With this in mind, I will describe a simplified version of my own use case that brought me here and provided my solution.
I have two modules, each of which defines many classes. surface defines geometric surfaces such as planes, spheres, hyperboloids, etc. path defines flat geometric shapes such as lines, hyperbole circles, etc. Logically, these are different categories, and refactoring is not an option in terms of API requirements. However, these two categories are close.
A useful operation intersects two surfaces, for example, the intersection of two planes is a line, or the intersection of a plane and a sphere is a circle.
If, for example, in surface.py you are doing the direct import necessary to implement the return value for the intersection operation:
from path import Line
You get:
Traceback (most recent call last): File "surface.py", line 62, in <module> from path import Line File ".../path.py", line 25, in <module> from surface import Plane File ".../surface.py", line 62, in <module> from path import Line ImportError: cannot import name Line
Geometrically, planes are used to define paths; in the end, they can be arbitrarily oriented in three (or more) dimensions. Tracing tells you everything that happens and the decision.
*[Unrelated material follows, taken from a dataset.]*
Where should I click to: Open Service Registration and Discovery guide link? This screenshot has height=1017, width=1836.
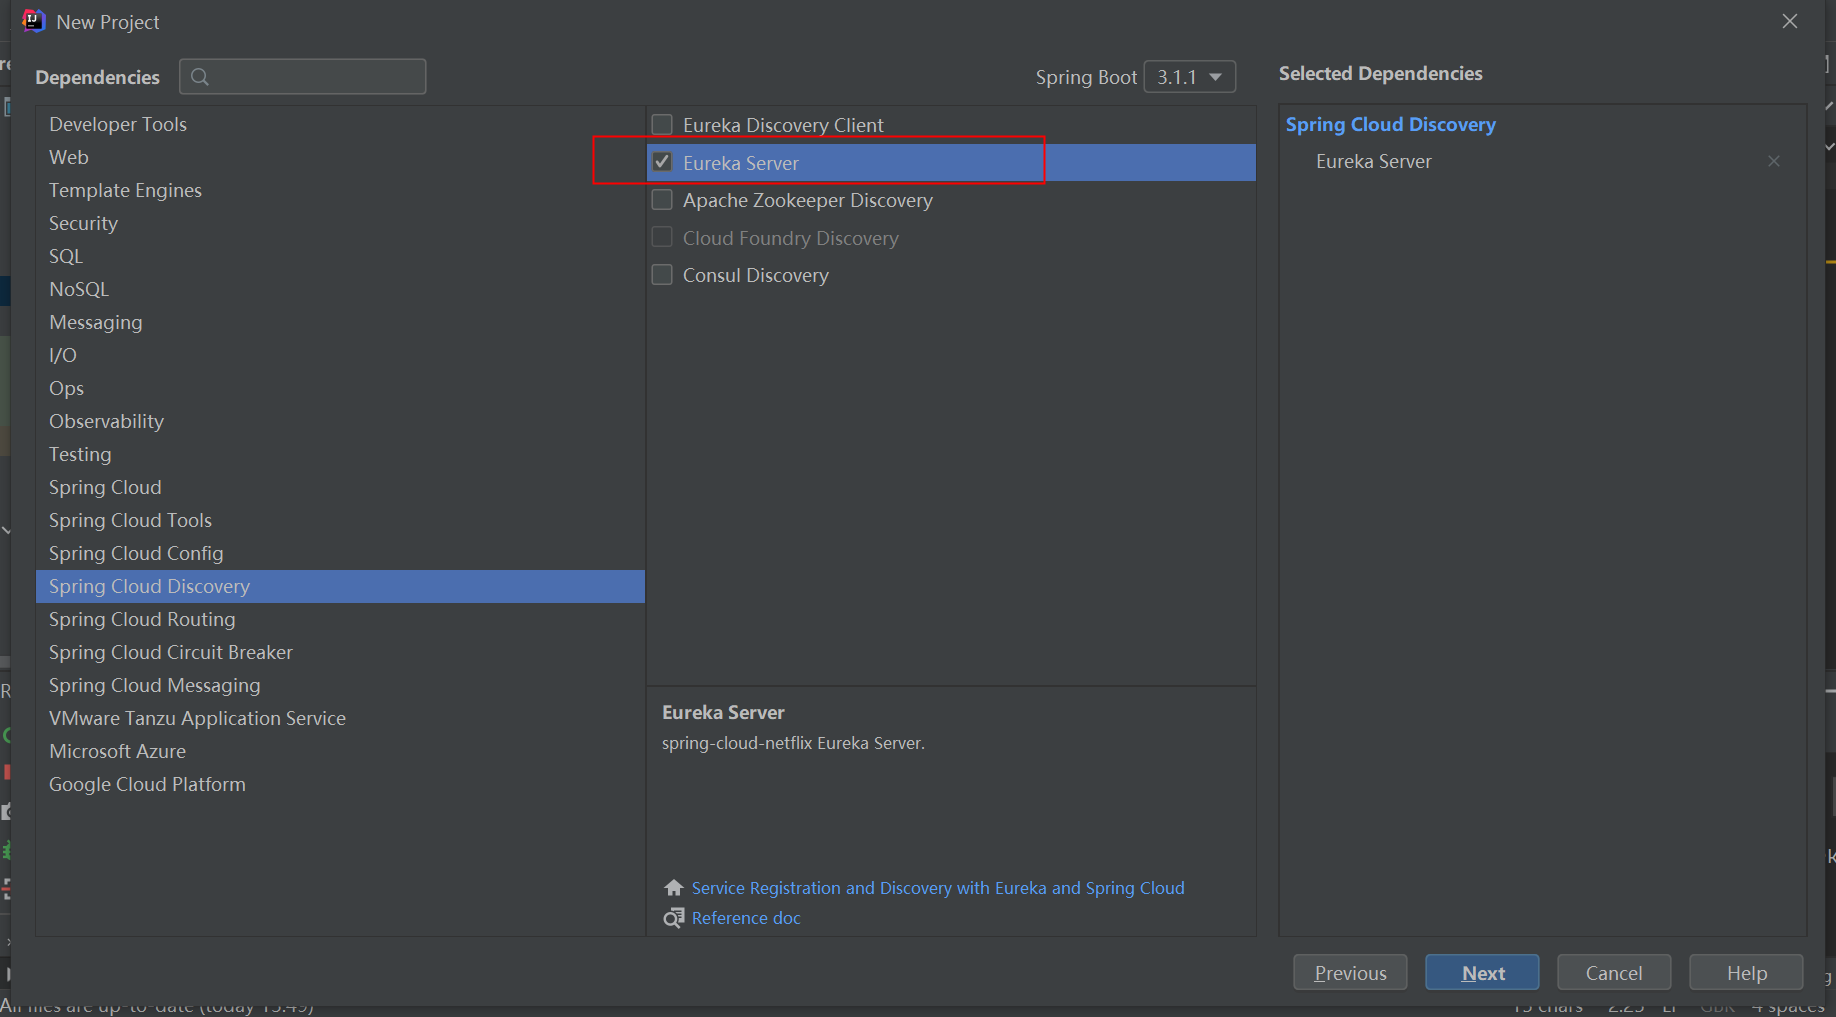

Just replace the import statement in surface.py with:
try: from path import Line except ImportError: pass
The sequence of operations in the back trace is still happening. Just the second time we ignore import failure. This does not matter, because Line not used at the module level. Therefore, the required surface namespace is loaded into path . Therefore, the parsing of the path namespace can be completed, which allows you to load it into the surface , completing the first acquaintance with from path import Line . Thus, the parsing of the surface namespace can go on and on and on, continuing with whatever it may need.
This is a simple and clear idiom. The syntax is try: ... except ... clearly and succinctly documents the problem of cyclic import, facilitating any future maintenance. Use it whenever a refactor is a really bad idea.